> **PROBLEM STATEMENT**: Every line of the material that mentions the word "list" should be copied out.

↓↓↓

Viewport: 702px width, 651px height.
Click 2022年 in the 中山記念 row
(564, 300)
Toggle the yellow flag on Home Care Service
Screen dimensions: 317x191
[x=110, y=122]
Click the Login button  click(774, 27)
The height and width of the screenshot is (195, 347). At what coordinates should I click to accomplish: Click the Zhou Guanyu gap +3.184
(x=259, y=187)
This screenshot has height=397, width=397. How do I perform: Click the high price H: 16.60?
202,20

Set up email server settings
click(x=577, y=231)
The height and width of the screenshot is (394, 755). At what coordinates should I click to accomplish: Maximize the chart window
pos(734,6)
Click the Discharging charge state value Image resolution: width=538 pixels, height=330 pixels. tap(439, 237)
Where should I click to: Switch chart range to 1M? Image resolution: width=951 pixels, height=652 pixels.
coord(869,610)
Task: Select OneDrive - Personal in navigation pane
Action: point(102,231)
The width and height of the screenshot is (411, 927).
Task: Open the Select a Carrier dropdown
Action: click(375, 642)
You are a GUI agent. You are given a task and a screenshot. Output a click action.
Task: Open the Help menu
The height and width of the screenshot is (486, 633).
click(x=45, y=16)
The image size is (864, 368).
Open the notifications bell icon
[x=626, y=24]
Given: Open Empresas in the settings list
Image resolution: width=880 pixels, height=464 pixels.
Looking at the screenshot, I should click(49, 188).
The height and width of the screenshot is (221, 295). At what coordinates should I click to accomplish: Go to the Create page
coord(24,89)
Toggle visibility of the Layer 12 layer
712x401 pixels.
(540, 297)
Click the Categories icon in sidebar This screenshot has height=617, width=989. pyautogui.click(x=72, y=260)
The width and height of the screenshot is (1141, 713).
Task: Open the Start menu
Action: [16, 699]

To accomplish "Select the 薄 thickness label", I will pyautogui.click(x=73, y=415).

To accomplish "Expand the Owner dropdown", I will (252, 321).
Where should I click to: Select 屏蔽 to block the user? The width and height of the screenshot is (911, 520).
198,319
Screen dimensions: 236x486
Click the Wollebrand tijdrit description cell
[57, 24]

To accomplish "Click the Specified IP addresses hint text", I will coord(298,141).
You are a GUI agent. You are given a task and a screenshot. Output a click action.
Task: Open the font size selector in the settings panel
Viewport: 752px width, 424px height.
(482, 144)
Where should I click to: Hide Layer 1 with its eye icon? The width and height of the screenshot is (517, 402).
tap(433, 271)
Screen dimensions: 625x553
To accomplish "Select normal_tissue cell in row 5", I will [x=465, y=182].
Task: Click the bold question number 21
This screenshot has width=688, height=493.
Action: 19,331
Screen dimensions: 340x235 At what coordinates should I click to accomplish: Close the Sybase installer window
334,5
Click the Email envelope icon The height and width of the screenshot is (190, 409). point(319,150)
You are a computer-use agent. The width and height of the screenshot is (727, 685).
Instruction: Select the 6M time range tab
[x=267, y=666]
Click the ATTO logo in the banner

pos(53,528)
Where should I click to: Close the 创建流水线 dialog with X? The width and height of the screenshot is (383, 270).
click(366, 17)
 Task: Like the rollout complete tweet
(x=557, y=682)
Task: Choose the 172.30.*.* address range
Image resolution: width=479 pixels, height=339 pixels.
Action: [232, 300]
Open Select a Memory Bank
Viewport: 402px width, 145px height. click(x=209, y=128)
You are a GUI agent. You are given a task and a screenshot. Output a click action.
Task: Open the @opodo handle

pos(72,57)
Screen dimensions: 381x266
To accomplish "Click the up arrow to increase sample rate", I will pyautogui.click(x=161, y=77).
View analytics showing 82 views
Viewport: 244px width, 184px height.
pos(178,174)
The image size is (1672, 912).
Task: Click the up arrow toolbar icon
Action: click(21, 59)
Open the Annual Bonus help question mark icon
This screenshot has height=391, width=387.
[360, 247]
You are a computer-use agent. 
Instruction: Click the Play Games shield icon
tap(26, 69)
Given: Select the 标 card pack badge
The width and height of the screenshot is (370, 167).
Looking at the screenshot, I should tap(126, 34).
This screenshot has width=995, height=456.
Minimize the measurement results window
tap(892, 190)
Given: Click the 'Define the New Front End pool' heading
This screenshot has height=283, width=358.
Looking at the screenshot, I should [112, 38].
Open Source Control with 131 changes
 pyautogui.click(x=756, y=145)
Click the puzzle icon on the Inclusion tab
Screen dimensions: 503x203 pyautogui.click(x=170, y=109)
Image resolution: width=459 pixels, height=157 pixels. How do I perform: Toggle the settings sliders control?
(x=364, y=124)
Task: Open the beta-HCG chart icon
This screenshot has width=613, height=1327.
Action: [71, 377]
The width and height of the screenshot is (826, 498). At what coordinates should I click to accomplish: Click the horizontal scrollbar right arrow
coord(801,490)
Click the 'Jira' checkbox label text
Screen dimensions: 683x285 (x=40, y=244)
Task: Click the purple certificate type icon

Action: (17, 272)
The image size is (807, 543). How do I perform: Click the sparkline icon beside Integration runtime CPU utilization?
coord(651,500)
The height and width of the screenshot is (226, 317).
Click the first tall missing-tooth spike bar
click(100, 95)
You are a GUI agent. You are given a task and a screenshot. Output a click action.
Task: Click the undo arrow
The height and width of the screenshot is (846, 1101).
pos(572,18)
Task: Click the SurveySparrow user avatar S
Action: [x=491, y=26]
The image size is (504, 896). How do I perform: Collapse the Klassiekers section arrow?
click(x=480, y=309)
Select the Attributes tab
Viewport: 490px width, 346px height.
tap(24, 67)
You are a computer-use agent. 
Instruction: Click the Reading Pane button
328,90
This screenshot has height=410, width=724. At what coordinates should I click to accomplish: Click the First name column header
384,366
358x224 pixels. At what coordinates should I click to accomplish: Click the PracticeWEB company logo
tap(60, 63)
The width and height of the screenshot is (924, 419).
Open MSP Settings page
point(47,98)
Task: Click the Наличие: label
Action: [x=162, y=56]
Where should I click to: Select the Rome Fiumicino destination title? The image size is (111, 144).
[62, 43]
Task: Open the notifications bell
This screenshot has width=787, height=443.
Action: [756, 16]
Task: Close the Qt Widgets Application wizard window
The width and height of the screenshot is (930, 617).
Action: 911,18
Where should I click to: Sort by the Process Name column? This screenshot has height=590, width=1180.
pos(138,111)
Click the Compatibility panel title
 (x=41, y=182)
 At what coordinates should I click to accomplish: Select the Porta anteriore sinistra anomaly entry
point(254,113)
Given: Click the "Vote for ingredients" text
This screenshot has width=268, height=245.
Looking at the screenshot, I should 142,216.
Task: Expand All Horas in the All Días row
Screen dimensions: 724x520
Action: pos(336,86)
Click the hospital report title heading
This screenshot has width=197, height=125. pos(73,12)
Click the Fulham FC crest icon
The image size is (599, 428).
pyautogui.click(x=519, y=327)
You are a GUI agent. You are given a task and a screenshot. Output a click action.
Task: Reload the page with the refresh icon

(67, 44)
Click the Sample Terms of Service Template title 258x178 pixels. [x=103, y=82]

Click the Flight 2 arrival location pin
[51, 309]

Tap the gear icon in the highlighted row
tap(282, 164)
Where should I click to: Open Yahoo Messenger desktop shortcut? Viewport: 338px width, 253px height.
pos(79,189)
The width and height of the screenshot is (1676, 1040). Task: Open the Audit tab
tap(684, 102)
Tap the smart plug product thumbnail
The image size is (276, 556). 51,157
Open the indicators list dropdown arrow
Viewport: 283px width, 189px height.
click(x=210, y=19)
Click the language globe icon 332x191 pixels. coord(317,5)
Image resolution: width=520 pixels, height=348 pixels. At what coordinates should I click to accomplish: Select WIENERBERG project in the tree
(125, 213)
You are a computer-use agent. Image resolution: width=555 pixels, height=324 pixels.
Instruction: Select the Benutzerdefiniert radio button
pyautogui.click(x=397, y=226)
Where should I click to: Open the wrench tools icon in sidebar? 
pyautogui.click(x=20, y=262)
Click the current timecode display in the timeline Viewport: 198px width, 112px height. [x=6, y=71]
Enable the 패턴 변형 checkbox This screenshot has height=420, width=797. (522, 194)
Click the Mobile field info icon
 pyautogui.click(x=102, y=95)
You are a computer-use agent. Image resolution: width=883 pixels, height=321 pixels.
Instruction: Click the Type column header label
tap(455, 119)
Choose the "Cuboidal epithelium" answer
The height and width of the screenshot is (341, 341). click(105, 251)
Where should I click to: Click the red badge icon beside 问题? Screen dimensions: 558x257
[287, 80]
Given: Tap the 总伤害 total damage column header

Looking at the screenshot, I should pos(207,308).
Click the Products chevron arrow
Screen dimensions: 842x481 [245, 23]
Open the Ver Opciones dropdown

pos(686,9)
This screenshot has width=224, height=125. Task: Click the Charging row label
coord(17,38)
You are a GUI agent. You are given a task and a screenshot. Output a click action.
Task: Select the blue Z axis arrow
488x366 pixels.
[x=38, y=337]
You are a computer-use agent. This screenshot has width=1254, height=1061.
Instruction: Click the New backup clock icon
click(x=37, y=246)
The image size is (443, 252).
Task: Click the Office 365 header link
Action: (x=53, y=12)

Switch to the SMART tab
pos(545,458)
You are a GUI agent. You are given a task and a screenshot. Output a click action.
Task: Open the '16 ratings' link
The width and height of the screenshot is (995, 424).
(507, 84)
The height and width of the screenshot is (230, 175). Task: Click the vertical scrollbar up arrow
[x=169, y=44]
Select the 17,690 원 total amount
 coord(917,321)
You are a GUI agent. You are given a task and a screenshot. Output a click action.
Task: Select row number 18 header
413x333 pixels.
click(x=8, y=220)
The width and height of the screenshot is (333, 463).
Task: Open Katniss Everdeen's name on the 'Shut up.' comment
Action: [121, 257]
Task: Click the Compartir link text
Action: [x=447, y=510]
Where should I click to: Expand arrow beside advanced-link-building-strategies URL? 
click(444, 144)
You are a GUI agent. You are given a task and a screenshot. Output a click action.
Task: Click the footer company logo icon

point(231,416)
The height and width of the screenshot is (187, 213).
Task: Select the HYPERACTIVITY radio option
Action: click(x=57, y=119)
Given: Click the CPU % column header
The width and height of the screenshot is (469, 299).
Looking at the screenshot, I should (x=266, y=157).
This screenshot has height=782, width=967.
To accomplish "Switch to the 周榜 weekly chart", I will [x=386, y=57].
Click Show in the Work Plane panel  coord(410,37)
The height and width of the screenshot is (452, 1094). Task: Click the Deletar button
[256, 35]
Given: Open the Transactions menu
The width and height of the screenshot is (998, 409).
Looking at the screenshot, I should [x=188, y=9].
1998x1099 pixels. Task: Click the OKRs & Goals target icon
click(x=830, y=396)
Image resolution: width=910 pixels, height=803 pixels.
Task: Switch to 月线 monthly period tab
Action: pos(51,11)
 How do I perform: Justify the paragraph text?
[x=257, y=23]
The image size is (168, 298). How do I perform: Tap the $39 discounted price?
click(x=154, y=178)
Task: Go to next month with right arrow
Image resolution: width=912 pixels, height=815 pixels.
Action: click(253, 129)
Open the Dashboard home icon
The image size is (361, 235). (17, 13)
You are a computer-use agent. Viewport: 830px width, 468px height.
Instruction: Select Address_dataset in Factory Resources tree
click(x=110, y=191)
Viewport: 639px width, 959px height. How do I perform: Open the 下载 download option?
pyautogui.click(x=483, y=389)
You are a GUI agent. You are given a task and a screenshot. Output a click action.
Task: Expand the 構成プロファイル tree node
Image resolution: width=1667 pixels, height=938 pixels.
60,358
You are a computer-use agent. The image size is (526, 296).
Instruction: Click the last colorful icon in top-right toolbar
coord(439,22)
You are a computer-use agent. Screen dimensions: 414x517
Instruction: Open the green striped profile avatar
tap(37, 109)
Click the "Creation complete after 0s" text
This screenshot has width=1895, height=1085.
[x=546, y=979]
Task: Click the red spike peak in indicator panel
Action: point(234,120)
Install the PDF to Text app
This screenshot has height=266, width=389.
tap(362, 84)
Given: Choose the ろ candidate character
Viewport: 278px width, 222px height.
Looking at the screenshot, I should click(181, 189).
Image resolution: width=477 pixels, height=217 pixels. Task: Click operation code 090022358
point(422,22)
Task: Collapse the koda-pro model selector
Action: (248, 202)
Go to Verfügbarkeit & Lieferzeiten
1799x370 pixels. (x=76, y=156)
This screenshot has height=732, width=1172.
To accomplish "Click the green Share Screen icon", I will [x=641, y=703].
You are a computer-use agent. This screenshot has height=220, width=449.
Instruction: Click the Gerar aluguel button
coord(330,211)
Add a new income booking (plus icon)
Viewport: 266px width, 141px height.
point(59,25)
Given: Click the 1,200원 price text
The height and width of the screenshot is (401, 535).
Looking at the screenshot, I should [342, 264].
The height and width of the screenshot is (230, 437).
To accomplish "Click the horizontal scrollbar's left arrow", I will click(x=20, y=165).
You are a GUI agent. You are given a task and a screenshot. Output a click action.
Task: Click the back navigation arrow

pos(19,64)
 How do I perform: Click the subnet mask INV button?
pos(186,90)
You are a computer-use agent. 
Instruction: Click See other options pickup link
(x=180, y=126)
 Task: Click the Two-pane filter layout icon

↑↑↑

> **EXERCISE ANSWER**:
Given: Open Empresas in the settings list
Open the indicators list dropdown arrow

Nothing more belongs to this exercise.